July 16, 2012
On 4 July 2012, the European Parliament (EP) rejected the Anti-Counterfeiting Trade Agreement (ACTA), a multinational treaty for the purpose of establishing international standards for intellectual property rights enforcement. The EP’s refusal to ratify the ACTA has been warmly welcomed by many health and development agencies.
The ACTA aims to establish an international legal framework for targeting counterfeit goods and copyright infringement on the Internet. Since October 2011, the ACTA has been signed by numerous countries as well as the European Commission and 22 of its members. Health and human rights organizations have expressed concerns that the ACTA may be used to limit the import of cheap, generic medicines needed for the treatment of diseases of the world’s poor. The strict enforcement of ACTA will thus endanger access to essential medicines in developing countries.
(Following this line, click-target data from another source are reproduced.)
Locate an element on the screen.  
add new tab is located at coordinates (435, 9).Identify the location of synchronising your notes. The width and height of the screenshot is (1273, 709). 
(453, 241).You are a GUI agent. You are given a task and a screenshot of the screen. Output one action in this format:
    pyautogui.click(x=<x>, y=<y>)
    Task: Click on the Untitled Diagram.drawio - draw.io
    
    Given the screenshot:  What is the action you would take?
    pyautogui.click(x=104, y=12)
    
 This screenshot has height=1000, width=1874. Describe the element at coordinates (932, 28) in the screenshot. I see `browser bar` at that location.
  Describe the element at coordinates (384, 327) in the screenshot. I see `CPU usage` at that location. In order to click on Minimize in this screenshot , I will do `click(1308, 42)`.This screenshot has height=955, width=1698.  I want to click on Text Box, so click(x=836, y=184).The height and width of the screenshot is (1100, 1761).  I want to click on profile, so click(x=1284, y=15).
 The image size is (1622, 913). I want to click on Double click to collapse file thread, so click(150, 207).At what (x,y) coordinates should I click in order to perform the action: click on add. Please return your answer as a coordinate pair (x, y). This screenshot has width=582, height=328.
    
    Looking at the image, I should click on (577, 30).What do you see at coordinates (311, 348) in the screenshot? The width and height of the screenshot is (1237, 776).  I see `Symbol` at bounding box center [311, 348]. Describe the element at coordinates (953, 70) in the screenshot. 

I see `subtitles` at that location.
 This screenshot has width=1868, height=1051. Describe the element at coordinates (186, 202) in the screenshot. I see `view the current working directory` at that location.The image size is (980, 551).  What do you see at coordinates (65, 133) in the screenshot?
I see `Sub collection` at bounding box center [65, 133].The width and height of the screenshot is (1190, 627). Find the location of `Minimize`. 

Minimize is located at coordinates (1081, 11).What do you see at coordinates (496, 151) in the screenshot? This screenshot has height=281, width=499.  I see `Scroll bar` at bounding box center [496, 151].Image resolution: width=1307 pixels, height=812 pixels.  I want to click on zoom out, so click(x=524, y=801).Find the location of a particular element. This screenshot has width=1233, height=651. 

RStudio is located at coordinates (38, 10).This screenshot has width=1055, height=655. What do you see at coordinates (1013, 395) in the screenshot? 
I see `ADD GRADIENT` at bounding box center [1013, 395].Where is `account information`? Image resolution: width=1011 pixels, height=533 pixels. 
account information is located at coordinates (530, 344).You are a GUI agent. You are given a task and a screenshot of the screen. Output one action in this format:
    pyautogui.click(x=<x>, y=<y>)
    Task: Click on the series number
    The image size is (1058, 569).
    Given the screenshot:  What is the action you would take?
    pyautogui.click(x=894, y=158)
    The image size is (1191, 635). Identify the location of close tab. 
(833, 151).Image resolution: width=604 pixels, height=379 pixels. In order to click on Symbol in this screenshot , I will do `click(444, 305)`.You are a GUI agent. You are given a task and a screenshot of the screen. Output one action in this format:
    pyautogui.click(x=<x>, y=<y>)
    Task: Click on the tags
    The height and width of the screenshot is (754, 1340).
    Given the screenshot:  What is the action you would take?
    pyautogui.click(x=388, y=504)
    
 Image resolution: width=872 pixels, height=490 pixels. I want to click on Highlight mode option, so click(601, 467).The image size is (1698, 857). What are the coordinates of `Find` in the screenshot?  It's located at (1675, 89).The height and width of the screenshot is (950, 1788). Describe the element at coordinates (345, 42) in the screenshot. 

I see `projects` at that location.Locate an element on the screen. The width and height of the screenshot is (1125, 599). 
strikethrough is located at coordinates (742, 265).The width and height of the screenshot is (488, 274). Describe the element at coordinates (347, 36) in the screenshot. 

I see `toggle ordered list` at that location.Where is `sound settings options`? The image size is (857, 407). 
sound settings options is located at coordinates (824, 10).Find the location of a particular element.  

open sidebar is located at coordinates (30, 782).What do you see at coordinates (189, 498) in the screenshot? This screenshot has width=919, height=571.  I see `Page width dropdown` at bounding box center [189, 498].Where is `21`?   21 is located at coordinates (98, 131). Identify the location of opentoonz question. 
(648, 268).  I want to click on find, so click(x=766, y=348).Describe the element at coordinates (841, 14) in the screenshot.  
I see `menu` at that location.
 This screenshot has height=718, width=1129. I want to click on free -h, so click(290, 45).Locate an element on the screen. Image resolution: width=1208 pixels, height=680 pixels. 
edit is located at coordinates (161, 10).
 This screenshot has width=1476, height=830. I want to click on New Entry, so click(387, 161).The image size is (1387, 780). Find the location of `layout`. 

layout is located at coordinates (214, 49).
According to the British Medical Journal, this is the first time that the European Parliament has voted against an international trade agreement that had been approved by the European Commission. After massive lobbying by campaigners, which included a petition signed by over 2.8 million people worldwide, the ACTA was defeated by an overwhelming majority, with 478 votes against and only 39 in favour. The United Nations Special Rapporteur on the right to health, Anand Grover, hailed the Parliament’s rejection of the ACTA as a step in the right direction in ensuring continued access to affordable and essential drugs and medication essential for the fulfilment of the right to health.